(Saved entries)

[Start of section]

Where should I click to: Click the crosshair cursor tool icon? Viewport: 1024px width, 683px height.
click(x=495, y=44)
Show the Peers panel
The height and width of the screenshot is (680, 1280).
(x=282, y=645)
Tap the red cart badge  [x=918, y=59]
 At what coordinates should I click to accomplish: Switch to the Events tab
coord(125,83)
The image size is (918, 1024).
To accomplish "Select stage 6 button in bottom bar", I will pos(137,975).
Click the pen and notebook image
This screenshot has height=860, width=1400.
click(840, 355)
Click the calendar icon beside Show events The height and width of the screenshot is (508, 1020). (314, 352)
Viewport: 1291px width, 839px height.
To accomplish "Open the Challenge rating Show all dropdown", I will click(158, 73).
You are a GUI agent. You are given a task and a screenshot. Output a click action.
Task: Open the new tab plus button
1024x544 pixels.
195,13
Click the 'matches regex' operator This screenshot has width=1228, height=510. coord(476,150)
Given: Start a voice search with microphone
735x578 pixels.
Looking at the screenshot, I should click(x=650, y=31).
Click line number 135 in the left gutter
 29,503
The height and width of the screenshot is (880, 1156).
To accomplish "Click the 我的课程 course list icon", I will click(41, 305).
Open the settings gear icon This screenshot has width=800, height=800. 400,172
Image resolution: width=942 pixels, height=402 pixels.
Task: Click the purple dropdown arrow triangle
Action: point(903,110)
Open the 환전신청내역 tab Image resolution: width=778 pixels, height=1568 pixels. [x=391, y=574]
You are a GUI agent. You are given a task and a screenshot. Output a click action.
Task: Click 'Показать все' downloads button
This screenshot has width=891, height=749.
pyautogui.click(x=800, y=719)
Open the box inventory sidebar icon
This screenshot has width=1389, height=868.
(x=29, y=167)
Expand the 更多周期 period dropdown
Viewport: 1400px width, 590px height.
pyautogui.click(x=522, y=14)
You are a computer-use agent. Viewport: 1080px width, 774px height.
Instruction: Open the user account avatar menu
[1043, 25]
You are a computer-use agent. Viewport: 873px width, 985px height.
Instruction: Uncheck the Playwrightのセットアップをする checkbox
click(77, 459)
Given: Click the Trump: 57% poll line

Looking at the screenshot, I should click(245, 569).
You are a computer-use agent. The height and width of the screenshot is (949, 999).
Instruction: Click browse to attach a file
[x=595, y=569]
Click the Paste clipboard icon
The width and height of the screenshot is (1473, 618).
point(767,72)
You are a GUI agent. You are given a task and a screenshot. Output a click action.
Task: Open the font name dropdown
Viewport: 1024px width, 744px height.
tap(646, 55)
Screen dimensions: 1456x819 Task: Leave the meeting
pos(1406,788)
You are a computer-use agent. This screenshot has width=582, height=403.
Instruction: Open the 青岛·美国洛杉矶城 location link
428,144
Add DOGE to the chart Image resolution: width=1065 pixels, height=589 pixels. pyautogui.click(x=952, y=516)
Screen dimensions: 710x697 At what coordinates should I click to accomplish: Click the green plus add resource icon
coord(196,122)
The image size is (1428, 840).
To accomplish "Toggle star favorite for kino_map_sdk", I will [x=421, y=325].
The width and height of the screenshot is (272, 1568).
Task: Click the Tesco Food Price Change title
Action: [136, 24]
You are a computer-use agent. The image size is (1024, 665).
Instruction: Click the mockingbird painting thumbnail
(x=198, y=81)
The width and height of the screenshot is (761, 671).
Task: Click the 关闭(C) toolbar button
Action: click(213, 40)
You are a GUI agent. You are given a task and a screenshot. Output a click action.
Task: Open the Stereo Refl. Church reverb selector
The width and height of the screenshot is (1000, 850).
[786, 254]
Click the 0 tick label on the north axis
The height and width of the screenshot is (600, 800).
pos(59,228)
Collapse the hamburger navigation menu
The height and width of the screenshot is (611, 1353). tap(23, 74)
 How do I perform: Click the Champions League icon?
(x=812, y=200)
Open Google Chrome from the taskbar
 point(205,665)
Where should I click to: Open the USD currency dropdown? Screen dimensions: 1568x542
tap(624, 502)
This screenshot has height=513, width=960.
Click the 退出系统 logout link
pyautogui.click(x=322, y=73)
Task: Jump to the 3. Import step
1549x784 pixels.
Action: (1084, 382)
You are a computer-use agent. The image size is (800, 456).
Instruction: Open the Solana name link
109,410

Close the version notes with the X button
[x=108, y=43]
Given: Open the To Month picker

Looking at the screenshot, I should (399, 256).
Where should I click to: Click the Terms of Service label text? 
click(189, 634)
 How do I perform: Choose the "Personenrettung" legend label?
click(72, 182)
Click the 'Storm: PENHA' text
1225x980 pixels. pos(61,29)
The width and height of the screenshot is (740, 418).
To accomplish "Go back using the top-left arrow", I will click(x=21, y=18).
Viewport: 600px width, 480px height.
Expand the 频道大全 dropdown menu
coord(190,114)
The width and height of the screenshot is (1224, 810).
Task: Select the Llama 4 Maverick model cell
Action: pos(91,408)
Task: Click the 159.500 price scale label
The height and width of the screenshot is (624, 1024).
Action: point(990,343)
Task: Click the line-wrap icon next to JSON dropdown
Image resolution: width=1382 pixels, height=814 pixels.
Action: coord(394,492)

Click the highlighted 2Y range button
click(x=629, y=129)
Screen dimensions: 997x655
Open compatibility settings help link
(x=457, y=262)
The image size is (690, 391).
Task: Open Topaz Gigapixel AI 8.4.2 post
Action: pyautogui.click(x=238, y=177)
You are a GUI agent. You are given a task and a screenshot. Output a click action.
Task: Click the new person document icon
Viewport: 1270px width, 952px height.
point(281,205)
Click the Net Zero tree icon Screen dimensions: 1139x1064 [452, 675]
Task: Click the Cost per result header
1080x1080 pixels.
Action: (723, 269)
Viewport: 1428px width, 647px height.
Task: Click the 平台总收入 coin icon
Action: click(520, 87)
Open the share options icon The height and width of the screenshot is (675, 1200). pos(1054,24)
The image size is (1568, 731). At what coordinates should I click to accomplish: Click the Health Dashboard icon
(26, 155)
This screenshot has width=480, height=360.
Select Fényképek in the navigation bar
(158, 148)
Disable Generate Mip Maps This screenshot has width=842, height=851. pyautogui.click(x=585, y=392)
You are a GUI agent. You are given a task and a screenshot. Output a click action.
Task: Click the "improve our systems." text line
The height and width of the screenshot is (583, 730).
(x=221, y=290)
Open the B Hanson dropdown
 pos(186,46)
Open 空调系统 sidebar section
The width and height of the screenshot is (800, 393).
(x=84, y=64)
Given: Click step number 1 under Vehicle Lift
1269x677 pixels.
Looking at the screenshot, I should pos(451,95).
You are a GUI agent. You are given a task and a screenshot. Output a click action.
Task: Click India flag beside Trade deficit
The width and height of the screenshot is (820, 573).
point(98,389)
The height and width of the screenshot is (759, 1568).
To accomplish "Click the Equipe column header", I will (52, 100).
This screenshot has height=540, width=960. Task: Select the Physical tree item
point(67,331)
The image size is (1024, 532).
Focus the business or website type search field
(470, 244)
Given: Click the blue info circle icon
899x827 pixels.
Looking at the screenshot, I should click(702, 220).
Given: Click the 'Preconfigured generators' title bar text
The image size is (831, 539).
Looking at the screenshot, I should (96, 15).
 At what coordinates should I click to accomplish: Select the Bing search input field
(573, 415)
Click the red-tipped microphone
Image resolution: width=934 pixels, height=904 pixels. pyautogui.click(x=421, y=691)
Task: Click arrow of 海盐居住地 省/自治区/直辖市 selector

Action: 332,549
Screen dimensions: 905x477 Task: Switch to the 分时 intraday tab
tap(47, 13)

[End of section]

§ Try it
Output every record above, exactly as written.

§ Output of the exercise
Where should I click to: Click the crosshair cursor tool icon? Viewport: 1024px width, 683px height.
click(x=495, y=44)
Show the Peers panel
The height and width of the screenshot is (680, 1280).
(x=282, y=645)
Tap the red cart badge  [x=918, y=59]
 At what coordinates should I click to accomplish: Switch to the Events tab
coord(125,83)
The image size is (918, 1024).
To accomplish "Select stage 6 button in bottom bar", I will pos(137,975).
Click the pen and notebook image
This screenshot has height=860, width=1400.
click(840, 355)
Click the calendar icon beside Show events The height and width of the screenshot is (508, 1020). (314, 352)
Viewport: 1291px width, 839px height.
To accomplish "Open the Challenge rating Show all dropdown", I will click(158, 73).
You are a GUI agent. You are given a task and a screenshot. Output a click action.
Task: Open the new tab plus button
1024x544 pixels.
195,13
Click the 'matches regex' operator This screenshot has width=1228, height=510. coord(476,150)
Given: Start a voice search with microphone
735x578 pixels.
Looking at the screenshot, I should click(x=650, y=31).
Click line number 135 in the left gutter
 29,503
The height and width of the screenshot is (880, 1156).
To accomplish "Click the 我的课程 course list icon", I will click(41, 305).
Open the settings gear icon This screenshot has width=800, height=800. 400,172
Image resolution: width=942 pixels, height=402 pixels.
Task: Click the purple dropdown arrow triangle
Action: point(903,110)
Open the 환전신청내역 tab Image resolution: width=778 pixels, height=1568 pixels. [x=391, y=574]
You are a GUI agent. You are given a task and a screenshot. Output a click action.
Task: Click 'Показать все' downloads button
This screenshot has width=891, height=749.
pyautogui.click(x=800, y=719)
Open the box inventory sidebar icon
This screenshot has width=1389, height=868.
(x=29, y=167)
Expand the 更多周期 period dropdown
Viewport: 1400px width, 590px height.
pyautogui.click(x=522, y=14)
You are a computer-use agent. Viewport: 1080px width, 774px height.
Instruction: Open the user account avatar menu
[1043, 25]
You are a computer-use agent. Viewport: 873px width, 985px height.
Instruction: Uncheck the Playwrightのセットアップをする checkbox
click(77, 459)
Given: Click the Trump: 57% poll line

Looking at the screenshot, I should click(245, 569).
You are a computer-use agent. The height and width of the screenshot is (949, 999).
Instruction: Click browse to attach a file
[x=595, y=569]
Click the Paste clipboard icon
The width and height of the screenshot is (1473, 618).
point(767,72)
You are a GUI agent. You are given a task and a screenshot. Output a click action.
Task: Open the font name dropdown
Viewport: 1024px width, 744px height.
tap(646, 55)
Screen dimensions: 1456x819 Task: Leave the meeting
pos(1406,788)
You are a computer-use agent. This screenshot has width=582, height=403.
Instruction: Open the 青岛·美国洛杉矶城 location link
428,144
Add DOGE to the chart Image resolution: width=1065 pixels, height=589 pixels. pyautogui.click(x=952, y=516)
Screen dimensions: 710x697 At what coordinates should I click to accomplish: Click the green plus add resource icon
coord(196,122)
The image size is (1428, 840).
To accomplish "Toggle star favorite for kino_map_sdk", I will [x=421, y=325].
The width and height of the screenshot is (272, 1568).
Task: Click the Tesco Food Price Change title
Action: [136, 24]
You are a computer-use agent. The image size is (1024, 665).
Instruction: Click the mockingbird painting thumbnail
(x=198, y=81)
The width and height of the screenshot is (761, 671).
Task: Click the 关闭(C) toolbar button
Action: click(213, 40)
You are a GUI agent. You are given a task and a screenshot. Output a click action.
Task: Open the Stereo Refl. Church reverb selector
The width and height of the screenshot is (1000, 850).
[786, 254]
Click the 0 tick label on the north axis
The height and width of the screenshot is (600, 800).
pos(59,228)
Collapse the hamburger navigation menu
The height and width of the screenshot is (611, 1353). tap(23, 74)
 How do I perform: Click the Champions League icon?
(x=812, y=200)
Open Google Chrome from the taskbar
 point(205,665)
Where should I click to: Open the USD currency dropdown? Screen dimensions: 1568x542
tap(624, 502)
This screenshot has height=513, width=960.
Click the 退出系统 logout link
pyautogui.click(x=322, y=73)
Task: Jump to the 3. Import step
1549x784 pixels.
Action: (1084, 382)
You are a computer-use agent. The image size is (800, 456).
Instruction: Open the Solana name link
109,410

Close the version notes with the X button
[x=108, y=43]
Given: Open the To Month picker

Looking at the screenshot, I should (399, 256).
Where should I click to: Click the Terms of Service label text? 
click(189, 634)
 How do I perform: Choose the "Personenrettung" legend label?
click(72, 182)
Click the 'Storm: PENHA' text
1225x980 pixels. pos(61,29)
The width and height of the screenshot is (740, 418).
To accomplish "Go back using the top-left arrow", I will click(x=21, y=18).
Viewport: 600px width, 480px height.
Expand the 频道大全 dropdown menu
coord(190,114)
The width and height of the screenshot is (1224, 810).
Task: Select the Llama 4 Maverick model cell
Action: pos(91,408)
Task: Click the 159.500 price scale label
The height and width of the screenshot is (624, 1024).
Action: point(990,343)
Task: Click the line-wrap icon next to JSON dropdown
Image resolution: width=1382 pixels, height=814 pixels.
Action: coord(394,492)

Click the highlighted 2Y range button
click(x=629, y=129)
Screen dimensions: 997x655
Open compatibility settings help link
(x=457, y=262)
The image size is (690, 391).
Task: Open Topaz Gigapixel AI 8.4.2 post
Action: pyautogui.click(x=238, y=177)
You are a GUI agent. You are given a task and a screenshot. Output a click action.
Task: Click the new person document icon
Viewport: 1270px width, 952px height.
point(281,205)
Click the Net Zero tree icon Screen dimensions: 1139x1064 [452, 675]
Task: Click the Cost per result header
1080x1080 pixels.
Action: (723, 269)
Viewport: 1428px width, 647px height.
Task: Click the 平台总收入 coin icon
Action: click(520, 87)
Open the share options icon The height and width of the screenshot is (675, 1200). pos(1054,24)
The image size is (1568, 731). At what coordinates should I click to accomplish: Click the Health Dashboard icon
(26, 155)
This screenshot has width=480, height=360.
Select Fényképek in the navigation bar
(158, 148)
Disable Generate Mip Maps This screenshot has width=842, height=851. pyautogui.click(x=585, y=392)
You are a GUI agent. You are given a task and a screenshot. Output a click action.
Task: Click the "improve our systems." text line
The height and width of the screenshot is (583, 730).
(x=221, y=290)
Open the B Hanson dropdown
 pos(186,46)
Open 空调系统 sidebar section
The width and height of the screenshot is (800, 393).
(x=84, y=64)
Given: Click step number 1 under Vehicle Lift
1269x677 pixels.
Looking at the screenshot, I should pos(451,95).
You are a GUI agent. You are given a task and a screenshot. Output a click action.
Task: Click India flag beside Trade deficit
The width and height of the screenshot is (820, 573).
point(98,389)
The height and width of the screenshot is (759, 1568).
To accomplish "Click the Equipe column header", I will (52, 100).
This screenshot has height=540, width=960. Task: Select the Physical tree item
point(67,331)
The image size is (1024, 532).
Focus the business or website type search field
(470, 244)
Given: Click the blue info circle icon
899x827 pixels.
Looking at the screenshot, I should click(702, 220).
Given: Click the 'Preconfigured generators' title bar text
The image size is (831, 539).
Looking at the screenshot, I should (96, 15).
 At what coordinates should I click to accomplish: Select the Bing search input field
(573, 415)
Click the red-tipped microphone
Image resolution: width=934 pixels, height=904 pixels. pyautogui.click(x=421, y=691)
Task: Click arrow of 海盐居住地 省/自治区/直辖市 selector

Action: 332,549
Screen dimensions: 905x477 Task: Switch to the 分时 intraday tab
tap(47, 13)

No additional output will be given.